** TRECHO DE ORIGEM **
_ _ _

Ali foi solucionado o problema da construção, pois cerca de 2.500 casas já estão construídas, grande parte em alvenaria, o que significa, na falta de alternativas, investimento direto das famílias que, embora incalculável, está claro que é bastante alto na sua totalidade. Elas colocaram ali recursos próprios não apenas em material de construção, mas nas horas de trabalho suas e de outros trabalhadores, durante três anos.
Também foi enfrentado o problema da desagregação social: diante das investidas do poder público contra a ocupação, formou-se uma coordenação composta por representantes das famílias, e assembleias com centenas de pessoas são feitas sistematicamente. Uma ampla rede de apoio hoje está montada com profissionais, militantes e organizações em todo o Brasil.
As famílias também enfrentam o desafio do Direto à Cidade: o bairro se formou a poucos quilômetros do centro da cidade, lugar de maior densidade de infraestrutura e serviços.
O desenho viário e a delimitação dos lotes na Vila Soma facilitam a regularização e urbanização da área. A regularização fundiária e posterior urbanização da área permitiria que ali o problema da habitação fosse enfrentado em sua plenitude, certamente com custos inferiores à compra de outras áreas e posterior construção das unidades habitacionais.

_ _ _

** LISTAGEM **
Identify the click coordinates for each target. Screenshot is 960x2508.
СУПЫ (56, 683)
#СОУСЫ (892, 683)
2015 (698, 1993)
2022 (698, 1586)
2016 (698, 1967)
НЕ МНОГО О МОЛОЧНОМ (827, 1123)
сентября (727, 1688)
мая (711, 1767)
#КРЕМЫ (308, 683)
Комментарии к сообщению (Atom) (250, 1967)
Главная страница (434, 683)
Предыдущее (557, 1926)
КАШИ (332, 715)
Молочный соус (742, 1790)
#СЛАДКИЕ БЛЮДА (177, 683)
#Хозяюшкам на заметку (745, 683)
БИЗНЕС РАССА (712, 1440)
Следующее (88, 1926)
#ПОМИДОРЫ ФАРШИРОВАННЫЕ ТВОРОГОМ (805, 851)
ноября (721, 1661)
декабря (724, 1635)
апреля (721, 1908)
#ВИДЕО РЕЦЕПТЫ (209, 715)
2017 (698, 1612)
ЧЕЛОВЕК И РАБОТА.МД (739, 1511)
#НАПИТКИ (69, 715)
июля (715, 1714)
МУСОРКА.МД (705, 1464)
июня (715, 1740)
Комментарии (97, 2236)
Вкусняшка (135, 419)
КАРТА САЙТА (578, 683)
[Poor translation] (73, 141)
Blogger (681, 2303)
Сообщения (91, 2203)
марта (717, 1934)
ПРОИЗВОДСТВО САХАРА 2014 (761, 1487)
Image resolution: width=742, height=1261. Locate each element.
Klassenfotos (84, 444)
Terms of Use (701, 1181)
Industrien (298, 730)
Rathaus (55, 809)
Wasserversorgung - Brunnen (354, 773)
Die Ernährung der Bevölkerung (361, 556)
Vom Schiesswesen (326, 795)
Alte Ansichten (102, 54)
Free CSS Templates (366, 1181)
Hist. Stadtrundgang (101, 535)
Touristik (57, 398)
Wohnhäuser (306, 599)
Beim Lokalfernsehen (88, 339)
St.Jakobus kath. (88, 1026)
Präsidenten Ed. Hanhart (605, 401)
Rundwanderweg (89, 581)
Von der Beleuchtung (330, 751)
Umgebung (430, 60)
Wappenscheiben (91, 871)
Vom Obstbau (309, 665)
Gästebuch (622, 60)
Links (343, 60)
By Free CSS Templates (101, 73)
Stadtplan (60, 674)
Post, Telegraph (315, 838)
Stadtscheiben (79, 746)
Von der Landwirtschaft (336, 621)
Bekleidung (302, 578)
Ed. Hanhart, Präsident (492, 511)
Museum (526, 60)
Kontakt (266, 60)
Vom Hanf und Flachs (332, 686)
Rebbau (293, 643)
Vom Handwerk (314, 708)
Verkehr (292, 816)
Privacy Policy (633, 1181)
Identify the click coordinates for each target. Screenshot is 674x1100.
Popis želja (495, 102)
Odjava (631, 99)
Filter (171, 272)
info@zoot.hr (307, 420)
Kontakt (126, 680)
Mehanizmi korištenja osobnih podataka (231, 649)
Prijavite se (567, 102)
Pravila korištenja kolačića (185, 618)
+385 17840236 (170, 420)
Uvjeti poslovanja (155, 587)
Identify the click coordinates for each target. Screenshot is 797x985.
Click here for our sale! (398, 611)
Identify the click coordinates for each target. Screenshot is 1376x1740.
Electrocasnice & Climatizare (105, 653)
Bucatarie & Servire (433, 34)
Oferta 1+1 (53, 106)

_ _ _

** OBJETIVOS **
(1) Transcreva do trecho sobre a Vila Soma a passagem que começa em "As famílias também" e termina em "infraestrutura e serviços.".
(2) Segundo o trecho sobre a Vila Soma, quantas casas já estão construídas na área?
Baseie-se apenas no trecho sobre a Vila Soma.

** RESPOSTAS DAS TAREFAS **
(1)
As famílias também enfrentam o desafio do Direto à Cidade: o bairro se formou a poucos quilômetros do centro da cidade, lugar de maior densidade de infraestrutura e serviços.

(2) Cerca de 2.500 casas.